By Michael Loney
Feb 27 - (The Insurer) - Hamilton Insurance Group has estimated its net loss from the Los Angeles wildfires at $120 million to $150 million, which caused the Bermudian (re)insurer’s share price to close up 5% despite its Q4 earnings miss.
Discussing the Los Angeles wildfires on an investor call on Thursday, Hamilton CEO Pina Albo said her company’s early views indicate a range of $120 million to $150 million loss net of reinsurance and reinstatement premiums, based on an industry insured loss range of $35 billion to $45 billion.
She added: “Our loss estimate for this event is within our modeled expectations for market share, in this case, about 0.3%.”
The estimated losses for this event will be reported in Hamilton’s Q1 2025 financial results.
New York-listed Hamilton’s share price closed up 5.2% on Thursday at $19.36.
Citizens equity analyst Matthew Carletti in a research note commented that the bank views the wildfires loss estimate “as a very favorable outcome for Hamilton”. Carletti reaffirmed Citizens’ “market outperform” rating and increased its price target to $27 from $25.
After markets closed on Wednesday, Hamilton reported operating earnings per share of $0.26 for the fourth quarter, which missed the consensus analyst estimate of $0.56.
Its combined ratio increased by 5.2 percentage points in Q4 2024 to 95.4%, while gross written premiums rose 25.4% to $543.9 million.
For Q4 2024, net catastrophe losses were $49.1 million, driven by Hurricane Milton ($37.8 million), Hurricane Helene ($18.7 million) and the Calgary hailstorms ($0.6 million), partially offset by favourable prior-year development ($8 million).
On the investor call, Albo noted that Hamilton in the full year 2024 had gross premiums written of over $2.4 billion, a 24% increase over 2023.
Albo described the 91.3% combined ratio for the year as “impressive”, resulting in nearly $150 million of underwriting income in a year with significant insured loss activity.
“One of the reasons for this underwriting result is the diversification of our business,” she said. “For the full year 2024, Hamilton's business was split 45% casualty, 30% specialty and 25% property.”
For the full year 2024, Hamilton’s international segment wrote $1.3 billion of gross premiums and reported a 95.6% combined ratio.
Within international, Hamilton Global Specialty wrote $1.2 billion of gross premiums, which Albo said was “continuing a path of thoughtful double-digit growth”.

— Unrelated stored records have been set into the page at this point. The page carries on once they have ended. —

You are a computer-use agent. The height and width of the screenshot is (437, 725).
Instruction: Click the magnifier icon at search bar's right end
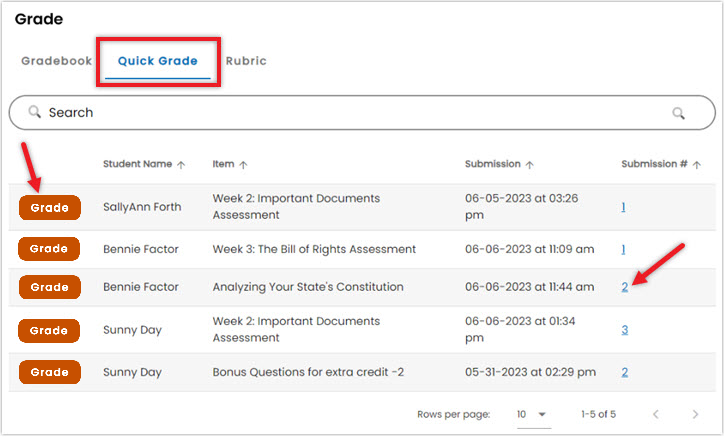(678, 113)
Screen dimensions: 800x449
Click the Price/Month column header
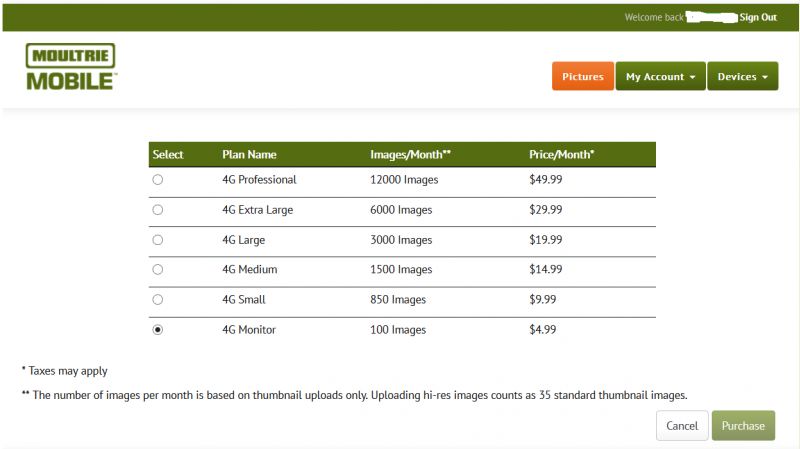[x=561, y=155]
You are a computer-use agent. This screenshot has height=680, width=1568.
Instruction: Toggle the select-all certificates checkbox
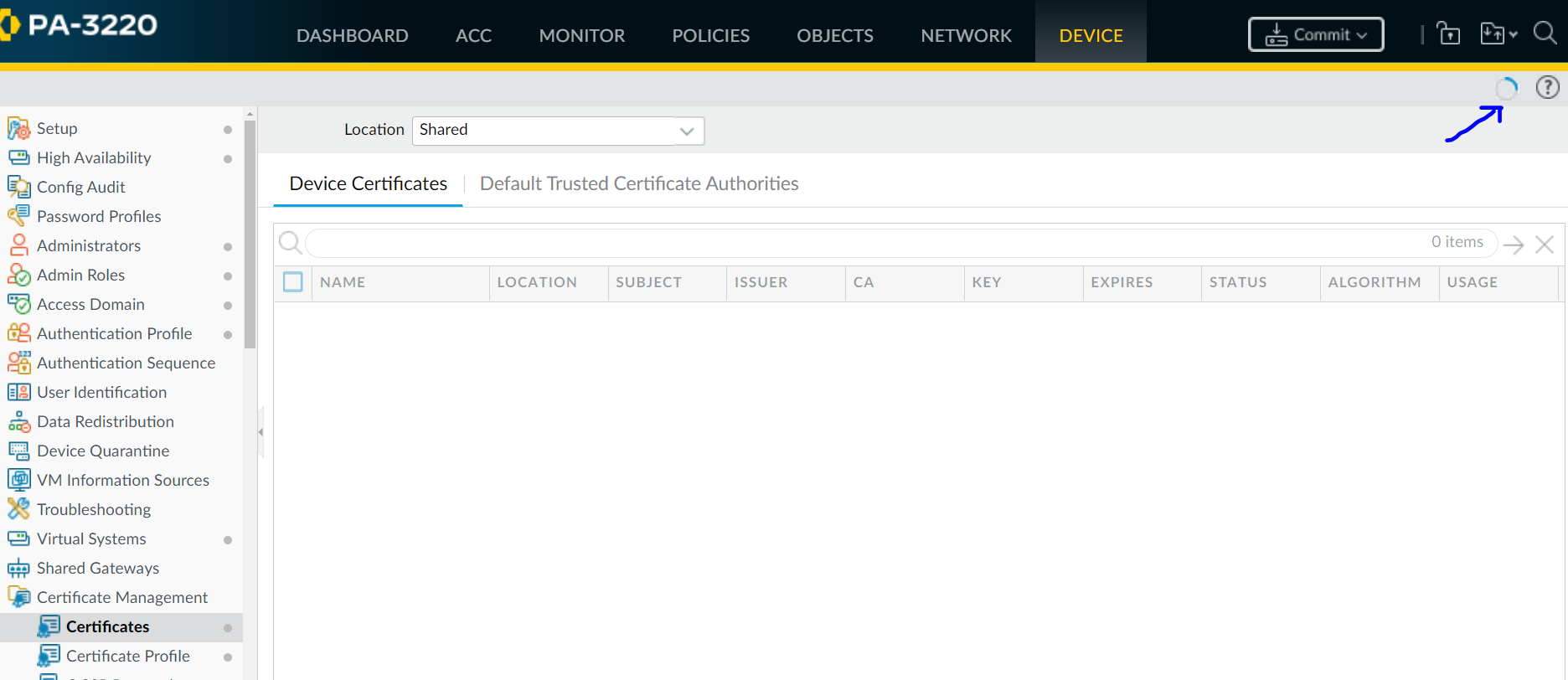click(293, 282)
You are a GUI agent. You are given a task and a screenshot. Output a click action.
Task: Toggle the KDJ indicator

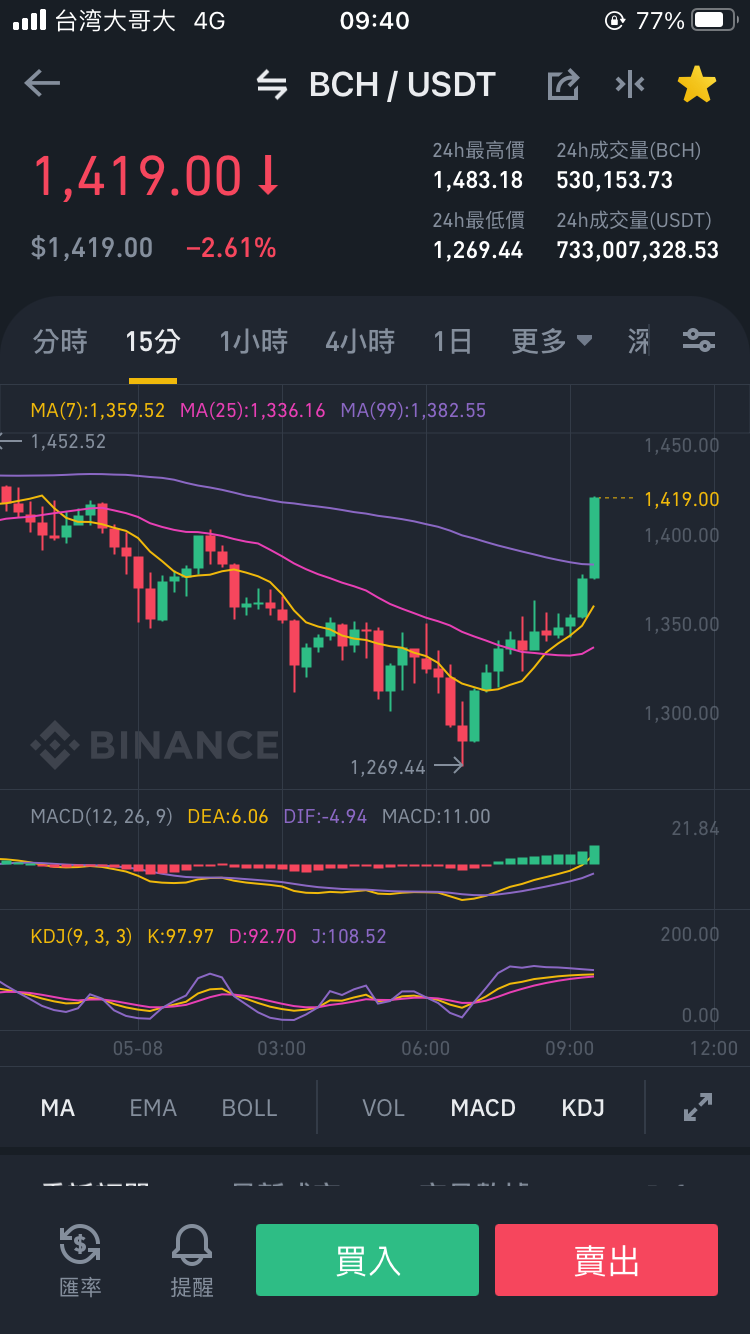(583, 1108)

E&S platform Hamilton Select wrote $117 million, which was “slightly ahead of where we thought it would be and reflective of the momentum they have achieved in the strong U.S. E&S market where they source their business”.

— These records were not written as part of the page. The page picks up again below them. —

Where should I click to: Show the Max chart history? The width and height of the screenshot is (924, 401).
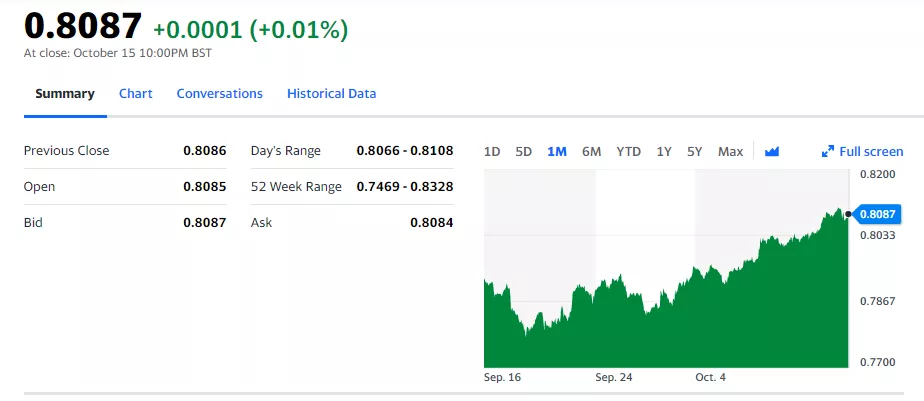(730, 152)
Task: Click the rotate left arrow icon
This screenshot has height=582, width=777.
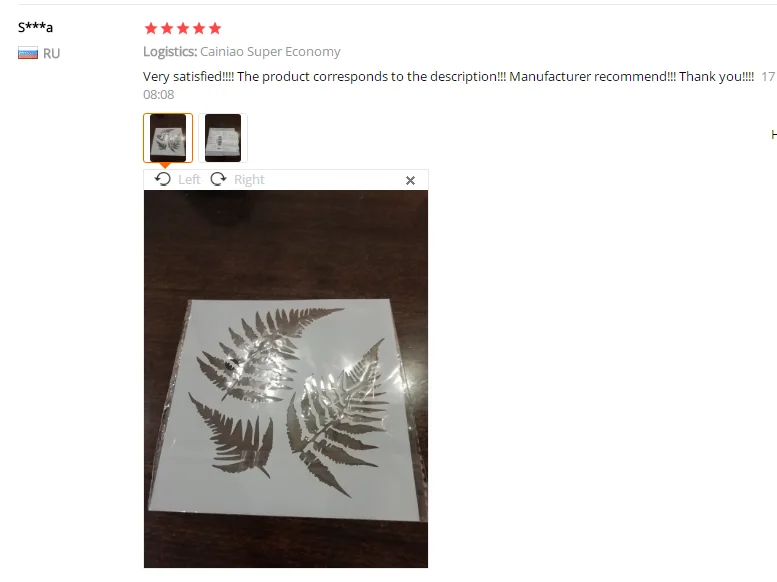Action: 163,179
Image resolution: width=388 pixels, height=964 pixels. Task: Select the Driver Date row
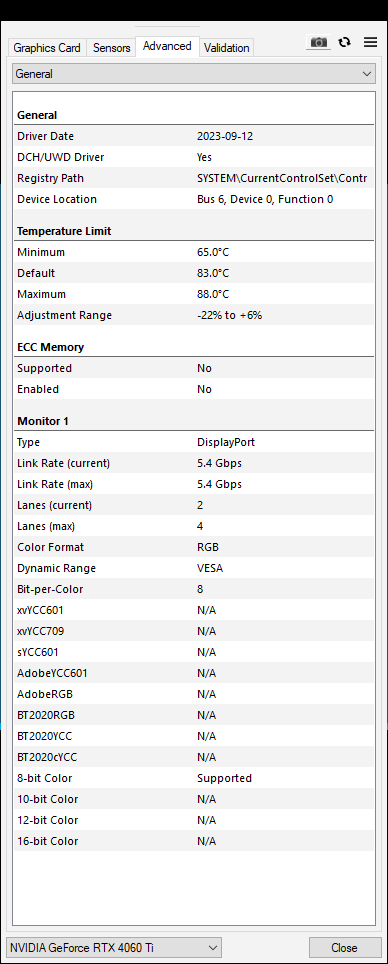(194, 136)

Hamilton Select is focused on hard-to-place small to mid-sized commercial casualty risks. Albo said the platform continues “to see strong and increasing submission flow and attractive opportunities, particularly in general and excess casualty”.

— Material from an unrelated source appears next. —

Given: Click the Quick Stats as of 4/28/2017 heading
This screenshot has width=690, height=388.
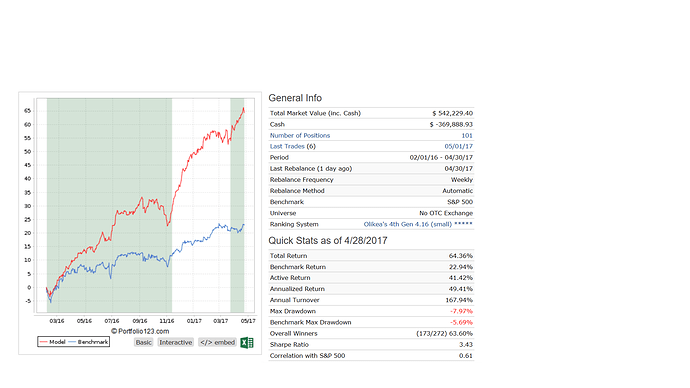Looking at the screenshot, I should (x=328, y=241).
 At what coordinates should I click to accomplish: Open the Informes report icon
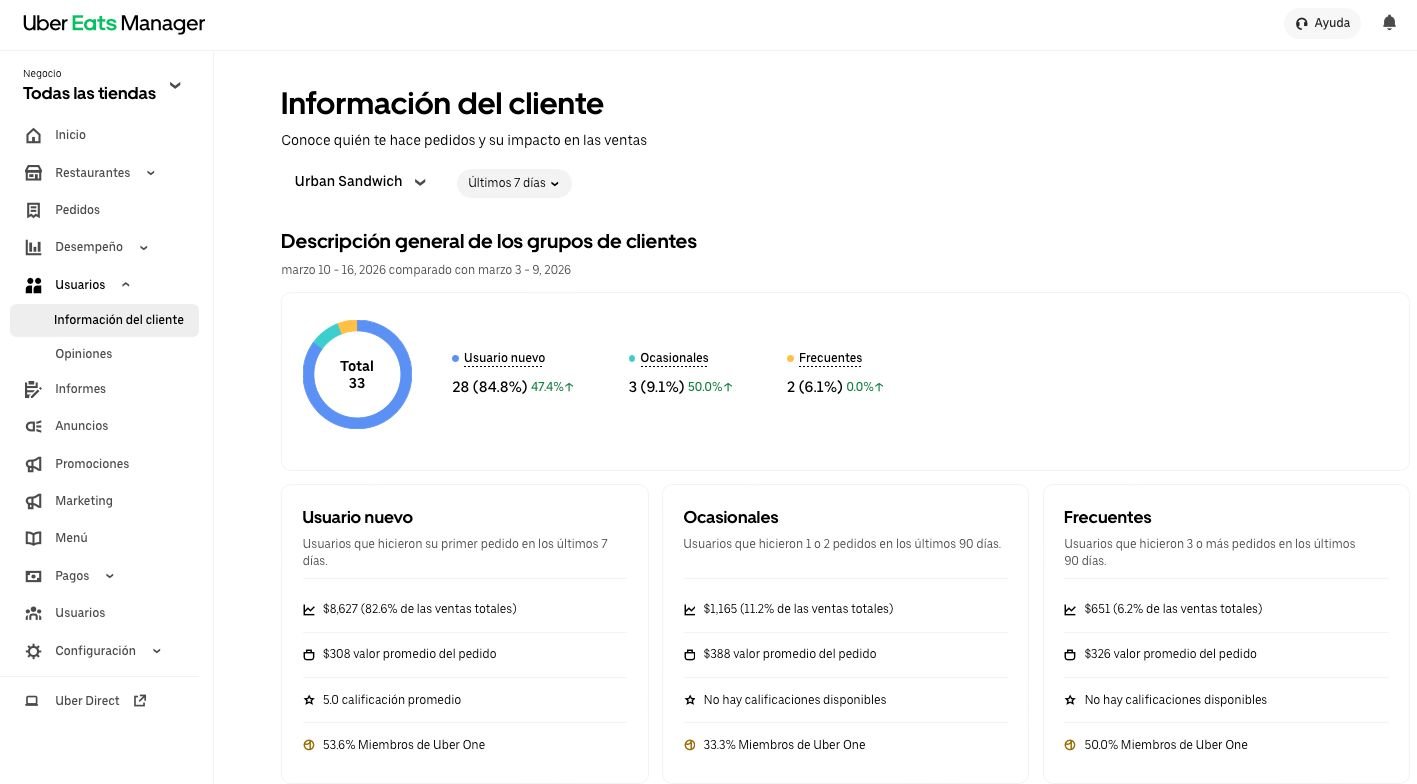coord(34,389)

She added: “Despite increased competition in the E&S space, pricing levels remain attractive for the risks we are writing, and we see sufficient growth opportunities for our business.”
Albo said that Hamilton continues to see attractive opportunities across many classes within the international portfolio, and in particular in some of the specialty insurance lines of business that have long had a natural home in Lloyd's.
“We will, for example, continue to expand our marine offering, which includes hull, liability and cargo lines,” she said. “The Lloyd's market has a robust ecosystem for marine classes built over many years and Syndicate 4000 is an active participant with a skilled team in place.
“We also see opportunities to grow our property insurance lines and have recently added underwriting talent in this area.”
The Bermuda segment comprising Hamilton Re and Hamilton Re U.S. wrote $1.1 billion in gross premiums and reported a combined ratio of 87% for the full year 2024, the second consecutive year with a combined ratio in the 80s.
Albo said that Hamilton “fared very well at our January 1 renewals”.
“For property cat, we saw the dynamics described by many of our peers with an oversupply of capacity at 1.1 and rates experiencing some downward pressure,” she said. “That said, the step change in terms of terms and conditions and specifically the elevated attachment points remained intact, a very important point.”
For casualty reinsurance, Albo said that, while commissions generally remained flat, “underlying rates continue to improve and will flow through to us since the majority of our business is quota share.”
Looking ahead to the mid-year property cat renewals, Hamilton anticipates a higher level of demand.
“Also, given that many programs impacted by the wildfires and 2024 hurricanes renew midyear, we expect an increase in rates for loss-affected accounts,” she said. “Otherwise, we expect stable renewals.”